Records from a collection:
########

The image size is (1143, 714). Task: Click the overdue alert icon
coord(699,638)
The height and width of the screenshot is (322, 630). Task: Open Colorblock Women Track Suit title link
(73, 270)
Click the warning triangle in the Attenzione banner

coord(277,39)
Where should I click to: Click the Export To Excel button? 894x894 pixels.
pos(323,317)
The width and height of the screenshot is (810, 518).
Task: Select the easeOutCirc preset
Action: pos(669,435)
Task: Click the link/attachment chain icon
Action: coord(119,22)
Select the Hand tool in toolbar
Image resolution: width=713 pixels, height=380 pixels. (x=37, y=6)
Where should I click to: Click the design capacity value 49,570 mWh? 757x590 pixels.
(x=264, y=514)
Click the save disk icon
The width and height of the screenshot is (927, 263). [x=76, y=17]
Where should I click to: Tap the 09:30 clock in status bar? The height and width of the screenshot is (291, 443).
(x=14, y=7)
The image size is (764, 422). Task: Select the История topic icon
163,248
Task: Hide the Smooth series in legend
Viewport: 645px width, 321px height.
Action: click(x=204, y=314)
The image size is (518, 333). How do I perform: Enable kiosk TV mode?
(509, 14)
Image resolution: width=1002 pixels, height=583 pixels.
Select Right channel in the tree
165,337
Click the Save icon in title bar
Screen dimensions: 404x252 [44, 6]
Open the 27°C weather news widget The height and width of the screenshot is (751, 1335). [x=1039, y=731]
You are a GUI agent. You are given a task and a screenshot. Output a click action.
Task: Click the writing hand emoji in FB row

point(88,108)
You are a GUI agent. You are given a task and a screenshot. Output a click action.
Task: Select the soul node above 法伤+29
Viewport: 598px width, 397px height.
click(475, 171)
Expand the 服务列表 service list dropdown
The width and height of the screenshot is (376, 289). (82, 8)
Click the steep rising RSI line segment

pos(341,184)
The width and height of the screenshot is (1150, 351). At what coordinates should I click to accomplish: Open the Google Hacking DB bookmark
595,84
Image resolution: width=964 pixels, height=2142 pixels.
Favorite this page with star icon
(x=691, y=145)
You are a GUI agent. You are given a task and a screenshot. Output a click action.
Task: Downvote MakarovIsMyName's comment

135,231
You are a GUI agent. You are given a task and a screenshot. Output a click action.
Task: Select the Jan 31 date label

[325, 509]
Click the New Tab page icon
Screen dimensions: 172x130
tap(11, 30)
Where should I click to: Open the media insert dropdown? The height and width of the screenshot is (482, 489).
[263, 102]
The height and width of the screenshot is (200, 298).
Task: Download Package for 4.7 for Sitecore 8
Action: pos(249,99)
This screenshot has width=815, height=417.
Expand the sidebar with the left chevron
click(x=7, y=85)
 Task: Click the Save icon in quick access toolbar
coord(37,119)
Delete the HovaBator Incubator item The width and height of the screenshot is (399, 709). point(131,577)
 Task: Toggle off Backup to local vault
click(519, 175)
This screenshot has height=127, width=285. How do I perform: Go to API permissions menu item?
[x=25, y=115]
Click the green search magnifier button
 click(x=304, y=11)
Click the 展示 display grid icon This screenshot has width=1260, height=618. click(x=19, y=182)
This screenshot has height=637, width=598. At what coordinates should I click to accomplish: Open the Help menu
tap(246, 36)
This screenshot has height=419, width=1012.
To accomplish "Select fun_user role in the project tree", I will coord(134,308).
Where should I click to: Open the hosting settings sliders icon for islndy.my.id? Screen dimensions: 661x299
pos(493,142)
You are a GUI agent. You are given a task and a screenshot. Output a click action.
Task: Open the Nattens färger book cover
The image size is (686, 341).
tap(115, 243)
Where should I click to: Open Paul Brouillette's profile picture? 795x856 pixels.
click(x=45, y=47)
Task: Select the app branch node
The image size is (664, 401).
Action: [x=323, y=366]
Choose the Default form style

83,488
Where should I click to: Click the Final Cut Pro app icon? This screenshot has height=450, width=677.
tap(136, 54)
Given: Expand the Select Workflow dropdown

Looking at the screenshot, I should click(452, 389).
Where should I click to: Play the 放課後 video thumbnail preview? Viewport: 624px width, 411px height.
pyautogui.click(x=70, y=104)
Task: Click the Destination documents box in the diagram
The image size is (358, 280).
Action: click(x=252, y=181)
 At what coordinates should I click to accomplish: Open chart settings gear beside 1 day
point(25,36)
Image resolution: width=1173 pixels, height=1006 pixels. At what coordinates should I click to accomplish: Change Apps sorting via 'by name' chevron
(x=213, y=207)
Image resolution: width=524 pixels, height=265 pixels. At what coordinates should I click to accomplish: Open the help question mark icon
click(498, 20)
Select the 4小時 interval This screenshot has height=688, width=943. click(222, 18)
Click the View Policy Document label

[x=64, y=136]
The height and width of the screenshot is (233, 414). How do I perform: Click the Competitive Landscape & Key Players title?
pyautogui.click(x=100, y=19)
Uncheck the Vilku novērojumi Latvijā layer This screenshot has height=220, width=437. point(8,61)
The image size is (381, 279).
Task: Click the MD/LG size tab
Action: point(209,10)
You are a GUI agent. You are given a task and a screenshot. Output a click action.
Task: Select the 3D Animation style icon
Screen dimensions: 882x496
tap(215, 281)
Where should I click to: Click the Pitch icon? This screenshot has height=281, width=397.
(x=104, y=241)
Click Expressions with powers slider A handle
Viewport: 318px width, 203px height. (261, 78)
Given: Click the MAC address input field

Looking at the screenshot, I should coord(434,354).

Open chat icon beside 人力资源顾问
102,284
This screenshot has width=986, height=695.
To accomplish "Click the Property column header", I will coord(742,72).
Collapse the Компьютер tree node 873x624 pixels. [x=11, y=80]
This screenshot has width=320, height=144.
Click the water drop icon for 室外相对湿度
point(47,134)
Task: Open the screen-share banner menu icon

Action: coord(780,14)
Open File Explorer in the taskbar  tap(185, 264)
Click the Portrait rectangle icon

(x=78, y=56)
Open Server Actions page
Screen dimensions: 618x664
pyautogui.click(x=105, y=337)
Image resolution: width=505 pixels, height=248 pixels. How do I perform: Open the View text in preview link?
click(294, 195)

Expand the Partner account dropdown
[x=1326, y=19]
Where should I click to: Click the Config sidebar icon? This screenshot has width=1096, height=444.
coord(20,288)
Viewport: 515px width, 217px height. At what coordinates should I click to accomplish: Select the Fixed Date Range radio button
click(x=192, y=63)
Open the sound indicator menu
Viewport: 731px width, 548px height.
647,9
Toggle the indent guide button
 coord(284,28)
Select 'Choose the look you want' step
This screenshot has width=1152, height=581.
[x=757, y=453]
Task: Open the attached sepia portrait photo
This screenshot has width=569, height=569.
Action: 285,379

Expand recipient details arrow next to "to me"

########

From the first line through the last, repeat the entries exactly.

The image size is (1143, 714). Task: Click the overdue alert icon
coord(699,638)
The height and width of the screenshot is (322, 630). Task: Open Colorblock Women Track Suit title link
(73, 270)
Click the warning triangle in the Attenzione banner

coord(277,39)
Where should I click to: Click the Export To Excel button? 894x894 pixels.
pos(323,317)
The width and height of the screenshot is (810, 518).
Task: Select the easeOutCirc preset
Action: pos(669,435)
Task: Click the link/attachment chain icon
Action: coord(119,22)
Select the Hand tool in toolbar
Image resolution: width=713 pixels, height=380 pixels. (x=37, y=6)
Where should I click to: Click the design capacity value 49,570 mWh? 757x590 pixels.
(x=264, y=514)
Click the save disk icon
The width and height of the screenshot is (927, 263). [x=76, y=17]
Where should I click to: Tap the 09:30 clock in status bar? The height and width of the screenshot is (291, 443).
(x=14, y=7)
The image size is (764, 422). Task: Select the История topic icon
163,248
Task: Hide the Smooth series in legend
Viewport: 645px width, 321px height.
Action: click(x=204, y=314)
The image size is (518, 333). How do I perform: Enable kiosk TV mode?
(509, 14)
Image resolution: width=1002 pixels, height=583 pixels.
Select Right channel in the tree
165,337
Click the Save icon in title bar
Screen dimensions: 404x252 [44, 6]
Open the 27°C weather news widget The height and width of the screenshot is (751, 1335). [x=1039, y=731]
You are a GUI agent. You are given a task and a screenshot. Output a click action.
Task: Click the writing hand emoji in FB row

point(88,108)
You are a GUI agent. You are given a task and a screenshot. Output a click action.
Task: Select the soul node above 法伤+29
Viewport: 598px width, 397px height.
click(475, 171)
Expand the 服务列表 service list dropdown
The width and height of the screenshot is (376, 289). (82, 8)
Click the steep rising RSI line segment

pos(341,184)
The width and height of the screenshot is (1150, 351). At what coordinates should I click to accomplish: Open the Google Hacking DB bookmark
595,84
Image resolution: width=964 pixels, height=2142 pixels.
Favorite this page with star icon
(x=691, y=145)
You are a GUI agent. You are given a task and a screenshot. Output a click action.
Task: Downvote MakarovIsMyName's comment

135,231
You are a GUI agent. You are given a task and a screenshot. Output a click action.
Task: Select the Jan 31 date label

[325, 509]
Click the New Tab page icon
Screen dimensions: 172x130
tap(11, 30)
Where should I click to: Open the media insert dropdown? The height and width of the screenshot is (482, 489).
[263, 102]
The height and width of the screenshot is (200, 298).
Task: Download Package for 4.7 for Sitecore 8
Action: pos(249,99)
This screenshot has width=815, height=417.
Expand the sidebar with the left chevron
click(x=7, y=85)
 Task: Click the Save icon in quick access toolbar
coord(37,119)
Delete the HovaBator Incubator item The width and height of the screenshot is (399, 709). point(131,577)
 Task: Toggle off Backup to local vault
click(519, 175)
This screenshot has height=127, width=285. How do I perform: Go to API permissions menu item?
[x=25, y=115]
Click the green search magnifier button
 click(x=304, y=11)
Click the 展示 display grid icon This screenshot has width=1260, height=618. click(x=19, y=182)
This screenshot has height=637, width=598. At what coordinates should I click to accomplish: Open the Help menu
tap(246, 36)
This screenshot has height=419, width=1012.
To accomplish "Select fun_user role in the project tree", I will coord(134,308).
Where should I click to: Open the hosting settings sliders icon for islndy.my.id? Screen dimensions: 661x299
pos(493,142)
You are a GUI agent. You are given a task and a screenshot. Output a click action.
Task: Open the Nattens färger book cover
The image size is (686, 341).
tap(115, 243)
Where should I click to: Open Paul Brouillette's profile picture? 795x856 pixels.
click(x=45, y=47)
Task: Select the app branch node
The image size is (664, 401).
Action: [x=323, y=366]
Choose the Default form style

83,488
Where should I click to: Click the Final Cut Pro app icon? This screenshot has height=450, width=677.
tap(136, 54)
Given: Expand the Select Workflow dropdown

Looking at the screenshot, I should click(452, 389).
Where should I click to: Play the 放課後 video thumbnail preview? Viewport: 624px width, 411px height.
pyautogui.click(x=70, y=104)
Task: Click the Destination documents box in the diagram
The image size is (358, 280).
Action: click(x=252, y=181)
 At what coordinates should I click to accomplish: Open chart settings gear beside 1 day
point(25,36)
Image resolution: width=1173 pixels, height=1006 pixels. At what coordinates should I click to accomplish: Change Apps sorting via 'by name' chevron
(x=213, y=207)
Image resolution: width=524 pixels, height=265 pixels. At what coordinates should I click to accomplish: Open the help question mark icon
click(498, 20)
Select the 4小時 interval This screenshot has height=688, width=943. click(222, 18)
Click the View Policy Document label

[x=64, y=136]
The height and width of the screenshot is (233, 414). How do I perform: Click the Competitive Landscape & Key Players title?
pyautogui.click(x=100, y=19)
Uncheck the Vilku novērojumi Latvijā layer This screenshot has height=220, width=437. point(8,61)
The image size is (381, 279).
Task: Click the MD/LG size tab
Action: point(209,10)
You are a GUI agent. You are given a task and a screenshot. Output a click action.
Task: Select the 3D Animation style icon
Screen dimensions: 882x496
tap(215, 281)
Where should I click to: Click the Pitch icon? This screenshot has height=281, width=397.
(x=104, y=241)
Click Expressions with powers slider A handle
Viewport: 318px width, 203px height. (261, 78)
Given: Click the MAC address input field

Looking at the screenshot, I should coord(434,354).

Open chat icon beside 人力资源顾问
102,284
This screenshot has width=986, height=695.
To accomplish "Click the Property column header", I will coord(742,72).
Collapse the Компьютер tree node 873x624 pixels. [x=11, y=80]
This screenshot has width=320, height=144.
Click the water drop icon for 室外相对湿度
point(47,134)
Task: Open the screen-share banner menu icon

Action: coord(780,14)
Open File Explorer in the taskbar  tap(185, 264)
Click the Portrait rectangle icon

(x=78, y=56)
Open Server Actions page
Screen dimensions: 618x664
pyautogui.click(x=105, y=337)
Image resolution: width=505 pixels, height=248 pixels. How do I perform: Open the View text in preview link?
click(294, 195)

Expand the Partner account dropdown
[x=1326, y=19]
Where should I click to: Click the Config sidebar icon? This screenshot has width=1096, height=444.
coord(20,288)
Viewport: 515px width, 217px height. At what coordinates should I click to accomplish: Select the Fixed Date Range radio button
click(x=192, y=63)
Open the sound indicator menu
Viewport: 731px width, 548px height.
647,9
Toggle the indent guide button
 coord(284,28)
Select 'Choose the look you want' step
This screenshot has width=1152, height=581.
[x=757, y=453]
Task: Open the attached sepia portrait photo
This screenshot has width=569, height=569.
Action: 285,379

Expand recipient details arrow next to "to me"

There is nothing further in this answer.